RECORDS FOR THIS TASK:

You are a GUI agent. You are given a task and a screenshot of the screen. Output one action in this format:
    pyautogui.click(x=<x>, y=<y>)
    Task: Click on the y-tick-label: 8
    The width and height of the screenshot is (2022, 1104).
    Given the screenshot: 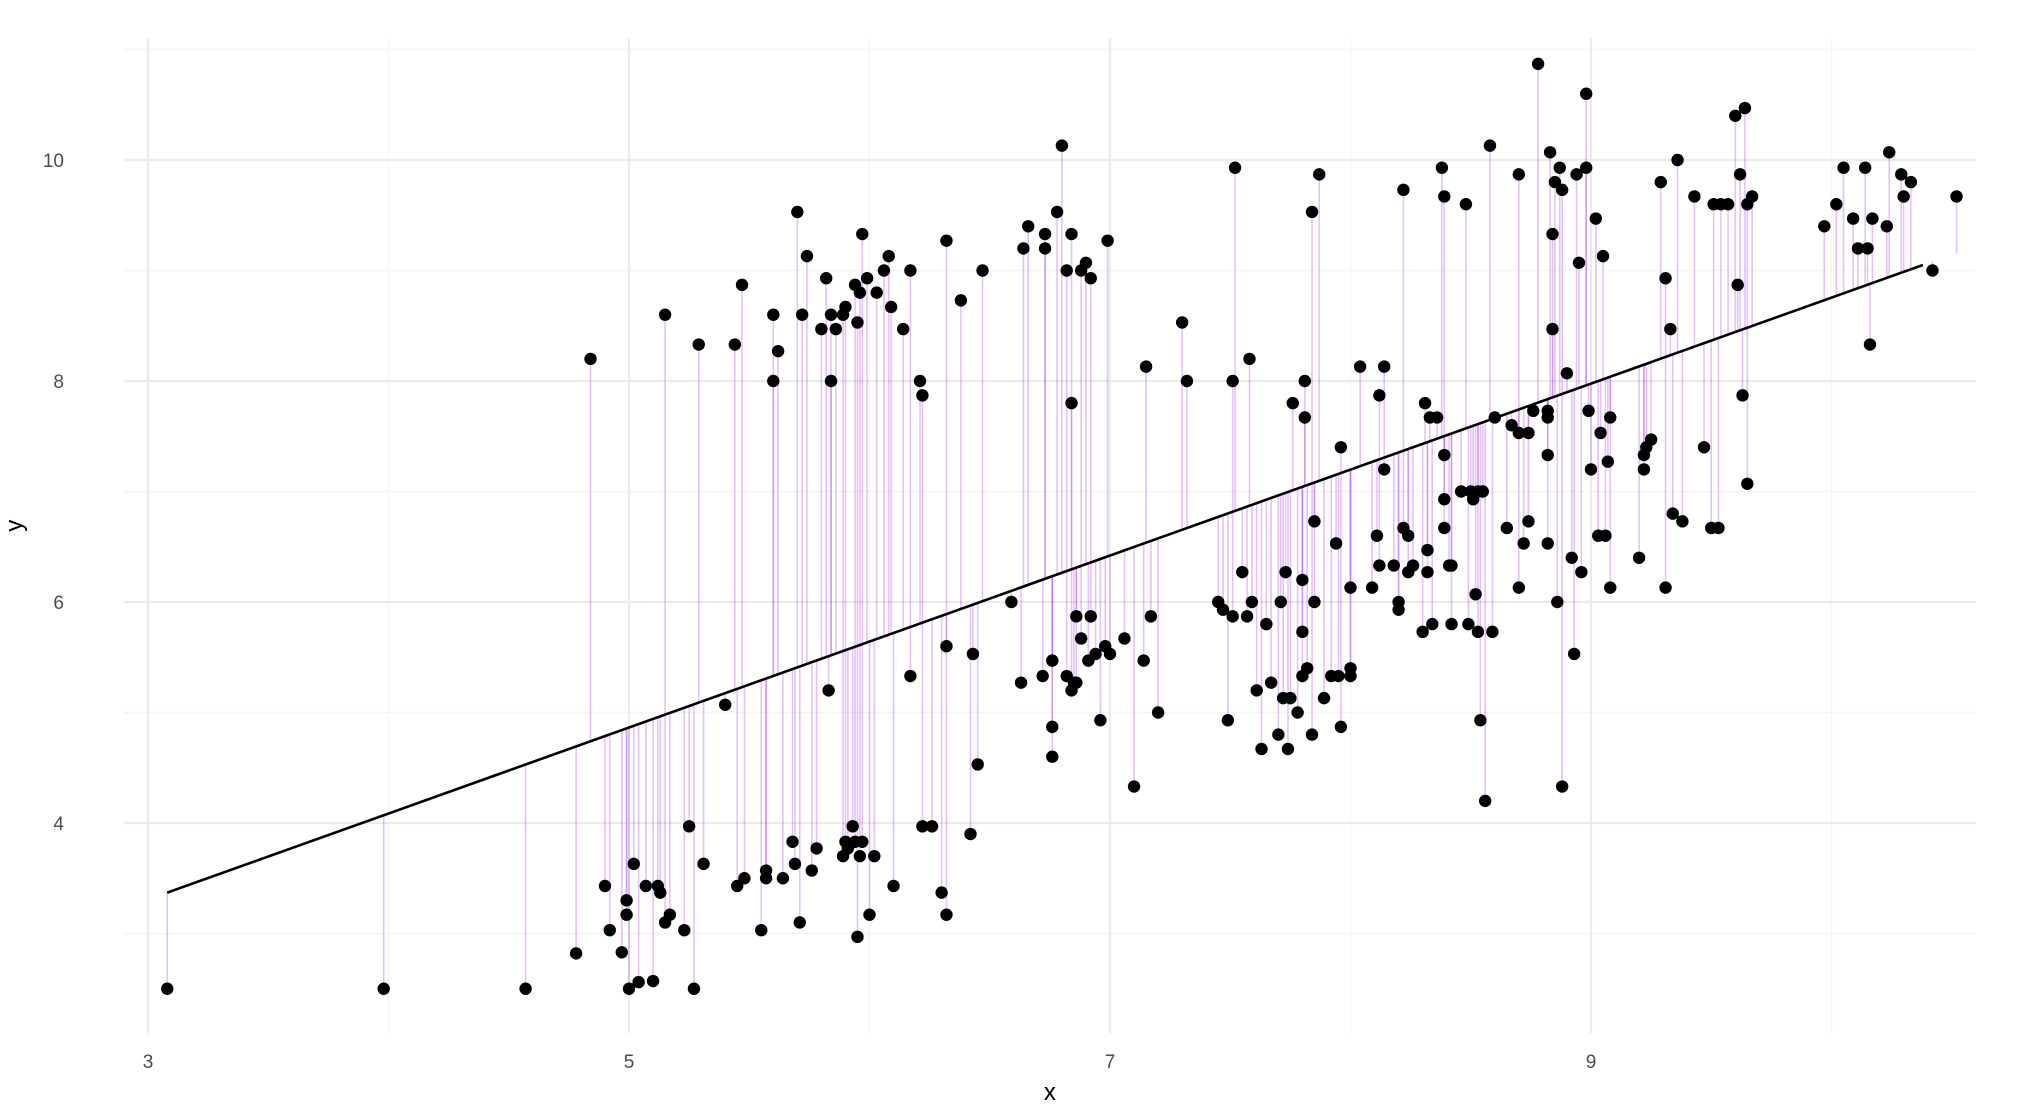 What is the action you would take?
    pyautogui.click(x=58, y=382)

WHAT IS BEING ASKED:
Rewrite everything from the start of the rows down to the line containing "The width and", substituting "desktop assistant" for "GUI agent" and leaving all else unchanged.

WRITTEN RESPONSE:
You are a desktop assistant. You are given a task and a screenshot of the screen. Output one action in this format:
    pyautogui.click(x=<x>, y=<y>)
    Task: Click on the y-tick-label: 8
    The width and height of the screenshot is (2022, 1104).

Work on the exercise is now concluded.